The Dominion Police was ordered to bring them in. It was no easy task. Local supporters helped the evaders, who knew the woods. For almost three months, officers had little success. They started hiring trackers and special constables.

Like Dan Campbell. He was a crack shot and skilled woodsman. He had been running a hotel outside Victoria since he had been kicked off the B.C. Provincial Police for extorting a bribe from two women he caught recklessly driving a buggy.

On July 27, Campbell came upon Goodwin in the woods. Both men had rifles. Campbell said he called for Goodwin to surrender. Instead, Goodwin raised his rifle.

So Campbell killed him.

Goodwin’s friends and union leaders didn’t believe it. They were convinced it was murder.

The authorities had suspicions as well. On July 31, Campbell was arrested and taken to Victoria.

That didn’t defuse the mounting tension. In Cumberland, the mines were shut down and a huge procession followed Goodwin’s coffin to the cemetery.

In Vancouver, union leaders called a one-day general strike, and about 5,500 workers walked off the job, including longshoreman and shipbuilders. It was a day of violence, as returned troops opposed to the strike clashed with union members and denounced strikers as traitors.

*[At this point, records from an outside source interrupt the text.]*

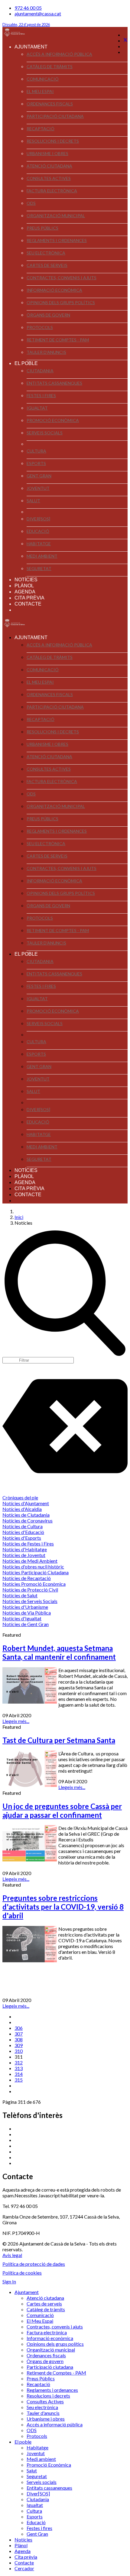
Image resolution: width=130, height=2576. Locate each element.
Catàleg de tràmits (50, 66)
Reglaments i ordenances (57, 240)
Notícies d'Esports (21, 1538)
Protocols (40, 327)
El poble (26, 363)
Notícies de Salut (19, 1595)
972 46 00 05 (28, 8)
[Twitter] (125, 40)
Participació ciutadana (55, 116)
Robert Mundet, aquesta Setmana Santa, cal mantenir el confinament (59, 1652)
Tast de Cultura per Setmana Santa (58, 1740)
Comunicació (43, 78)
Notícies (26, 579)
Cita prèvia (29, 597)
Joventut (38, 488)
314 (19, 2074)
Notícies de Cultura (22, 1526)
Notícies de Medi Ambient (29, 1561)
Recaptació (40, 128)
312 (19, 2062)
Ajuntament (31, 46)
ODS (31, 203)
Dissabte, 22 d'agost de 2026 (26, 24)
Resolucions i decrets (53, 141)
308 (19, 2039)
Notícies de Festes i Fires (28, 1543)
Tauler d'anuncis (46, 352)
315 (19, 2080)
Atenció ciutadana (49, 165)
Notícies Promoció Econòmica (34, 1584)
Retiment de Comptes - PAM (58, 339)
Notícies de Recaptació (26, 1578)
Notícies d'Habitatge (24, 1549)
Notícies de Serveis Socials (29, 1601)
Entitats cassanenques (54, 383)
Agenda (25, 591)
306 (19, 2028)
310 (19, 2051)
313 (19, 2068)
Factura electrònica (52, 190)
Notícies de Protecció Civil (30, 1589)
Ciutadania (40, 370)
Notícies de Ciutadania (26, 1515)
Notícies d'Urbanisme (25, 1607)
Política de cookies (22, 2273)
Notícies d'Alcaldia (22, 1509)
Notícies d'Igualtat (21, 1618)
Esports (36, 463)
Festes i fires (41, 395)
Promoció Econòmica (53, 420)
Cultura (36, 450)
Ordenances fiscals (50, 103)
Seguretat (39, 568)
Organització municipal (56, 215)
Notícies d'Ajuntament (25, 1503)
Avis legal (12, 2255)
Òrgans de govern (48, 314)
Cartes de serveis (47, 265)
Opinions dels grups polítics (61, 302)
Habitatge (39, 543)
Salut (33, 500)
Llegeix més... (15, 1721)
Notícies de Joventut (23, 1555)
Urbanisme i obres (47, 153)
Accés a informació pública (59, 54)
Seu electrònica (46, 252)
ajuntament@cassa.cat (38, 13)
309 (19, 2045)
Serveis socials (45, 432)
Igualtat (37, 407)
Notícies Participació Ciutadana (35, 1572)
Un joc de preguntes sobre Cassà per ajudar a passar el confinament (62, 1810)
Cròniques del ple (20, 1497)
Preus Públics (42, 228)
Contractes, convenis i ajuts (61, 277)
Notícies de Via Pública (26, 1612)
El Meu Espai (40, 91)
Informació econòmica (54, 290)
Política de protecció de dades (33, 2264)
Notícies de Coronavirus (27, 1520)
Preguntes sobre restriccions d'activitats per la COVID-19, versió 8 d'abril (63, 1907)
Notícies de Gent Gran (25, 1624)
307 (19, 2034)
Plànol (24, 585)
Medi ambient (42, 556)
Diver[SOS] (38, 518)
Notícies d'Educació (23, 1532)
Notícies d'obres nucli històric (33, 1566)
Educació (38, 531)
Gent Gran (39, 475)
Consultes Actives (49, 178)
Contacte (28, 603)
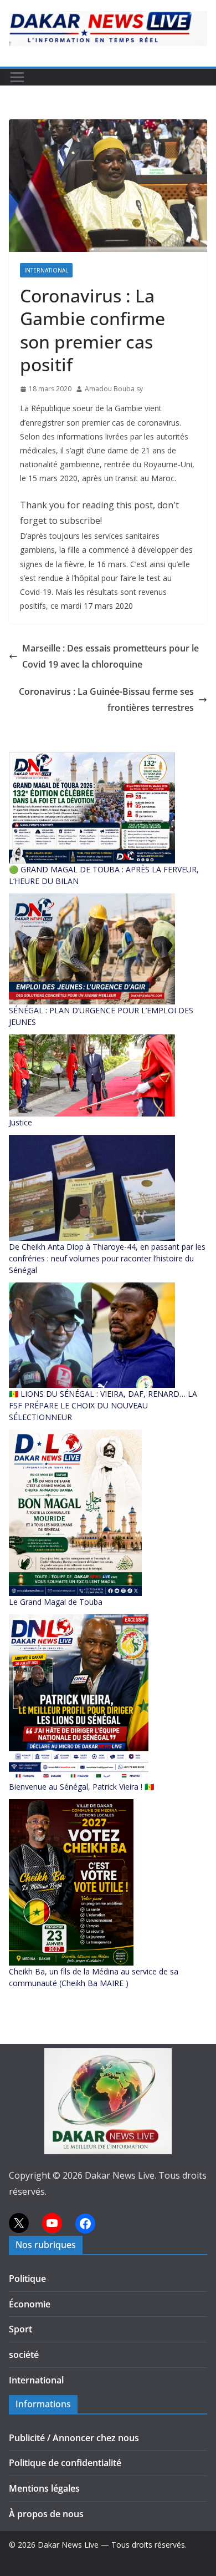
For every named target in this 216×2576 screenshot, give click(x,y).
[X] (19, 2223)
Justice (20, 1122)
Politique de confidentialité (65, 2463)
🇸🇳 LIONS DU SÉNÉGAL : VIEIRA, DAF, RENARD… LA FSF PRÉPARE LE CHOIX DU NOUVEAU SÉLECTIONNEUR (103, 1405)
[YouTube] (52, 2223)
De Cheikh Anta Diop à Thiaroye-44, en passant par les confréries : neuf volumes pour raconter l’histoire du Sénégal (107, 1258)
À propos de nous (46, 2514)
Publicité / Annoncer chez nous (74, 2438)
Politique (27, 2278)
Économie (29, 2304)
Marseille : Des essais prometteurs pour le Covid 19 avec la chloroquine (110, 656)
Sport (20, 2329)
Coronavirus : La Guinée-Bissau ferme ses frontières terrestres (106, 699)
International (46, 270)
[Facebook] (85, 2224)
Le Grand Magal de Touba (55, 1602)
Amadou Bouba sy (114, 388)
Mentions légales (44, 2488)
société (24, 2354)
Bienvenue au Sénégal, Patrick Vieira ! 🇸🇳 (81, 1786)
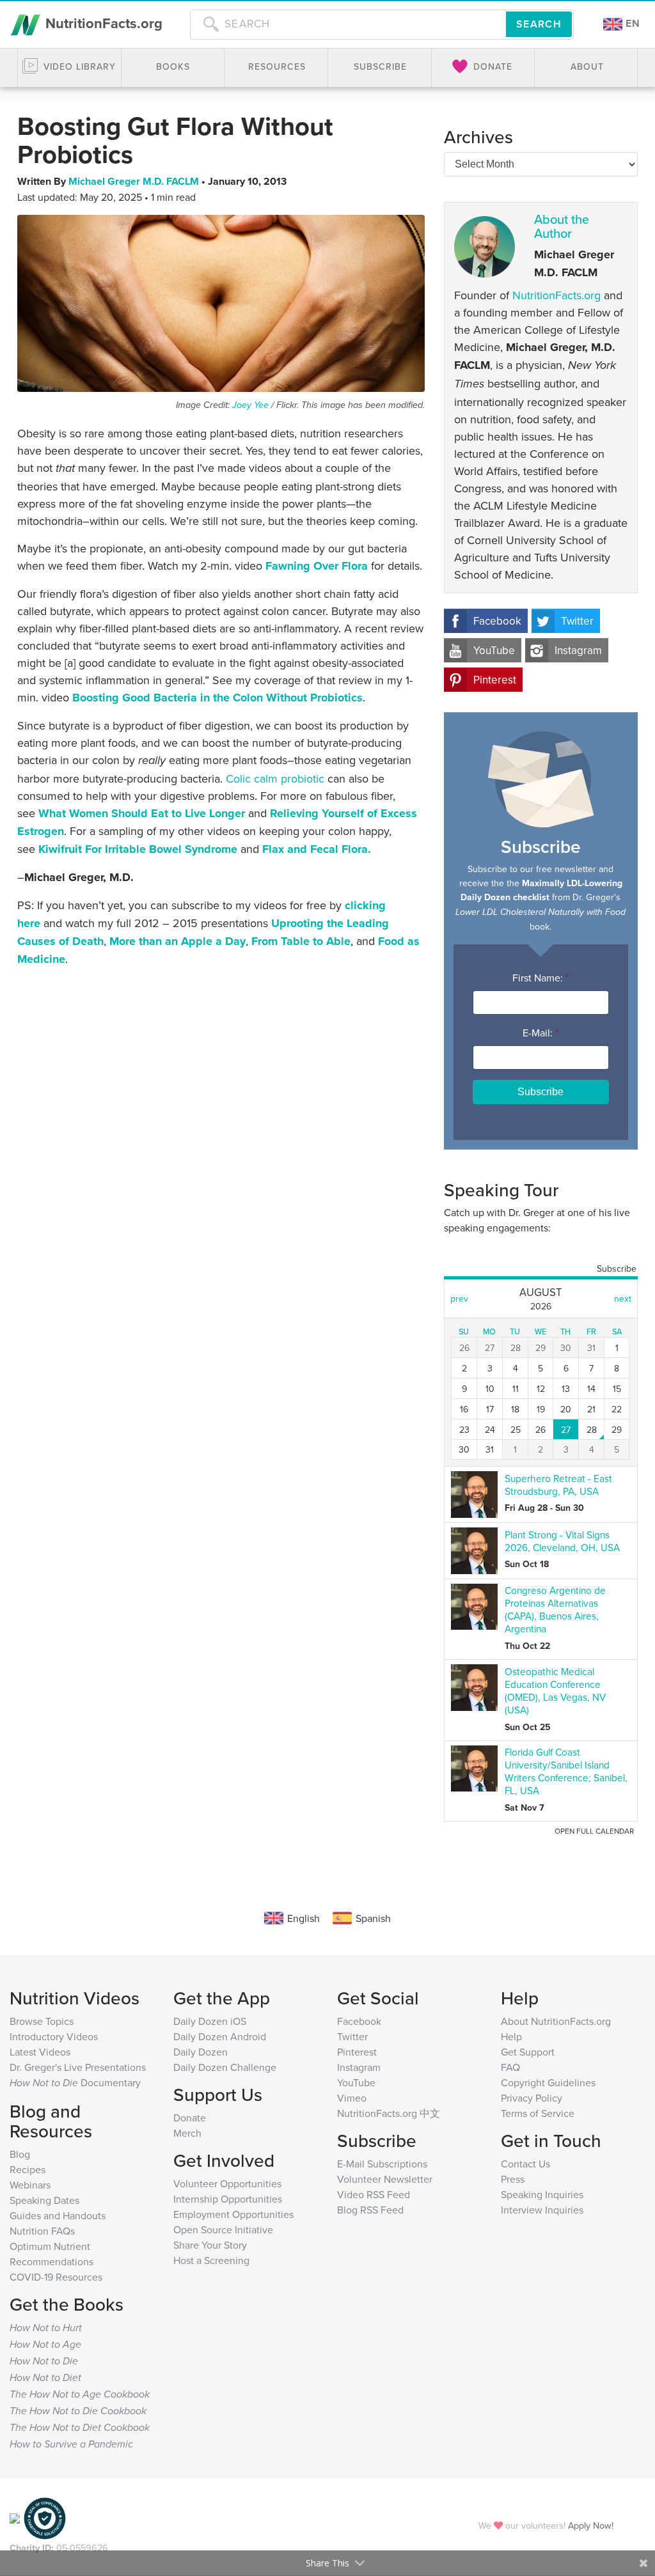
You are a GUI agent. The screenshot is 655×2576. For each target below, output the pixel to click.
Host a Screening (211, 2260)
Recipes (27, 2169)
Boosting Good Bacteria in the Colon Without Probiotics (217, 697)
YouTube (494, 650)
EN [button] (631, 23)
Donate (189, 2118)
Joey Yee (250, 405)
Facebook (497, 620)
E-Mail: (540, 1033)
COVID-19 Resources (56, 2277)
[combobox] (348, 24)
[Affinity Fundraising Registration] (44, 2517)
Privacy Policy (531, 2098)
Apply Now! (590, 2525)
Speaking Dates (44, 2200)
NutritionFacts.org (102, 23)
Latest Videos (40, 2052)
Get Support (528, 2052)
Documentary (75, 2082)
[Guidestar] (15, 2517)
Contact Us (525, 2164)
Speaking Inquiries (542, 2194)
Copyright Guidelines (548, 2082)
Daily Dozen (200, 2052)
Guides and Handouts (58, 2215)
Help (511, 2036)
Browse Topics (42, 2021)
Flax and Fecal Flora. (316, 849)
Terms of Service (537, 2113)
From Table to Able (301, 941)
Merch (187, 2133)
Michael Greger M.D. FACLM (134, 181)
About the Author (561, 226)
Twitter (577, 620)
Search (539, 24)
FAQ (510, 2067)
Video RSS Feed (373, 2194)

A week after Campbell’s arrest, he appeared before two justices of the peace. They were to decide if there was enough evidence to proceed with manslaughter charges. They heard that Goodwin’s wounds — the bullet through his wrist and into his neck — were consistent with someone raising a rifle to shoot. But witnesses also said Campbell had talked about killing draft evaders. They decided there was enough evidence to justify a trial.

But in October, a grand jury heard the same evidence, and reached the opposite conclusion. There would be no trial. Campbell walked out of the courthouse on Victoria’s Bastion Square a free man.

And Ginger Goodwin became a symbol of workers’ struggles in British Columbia.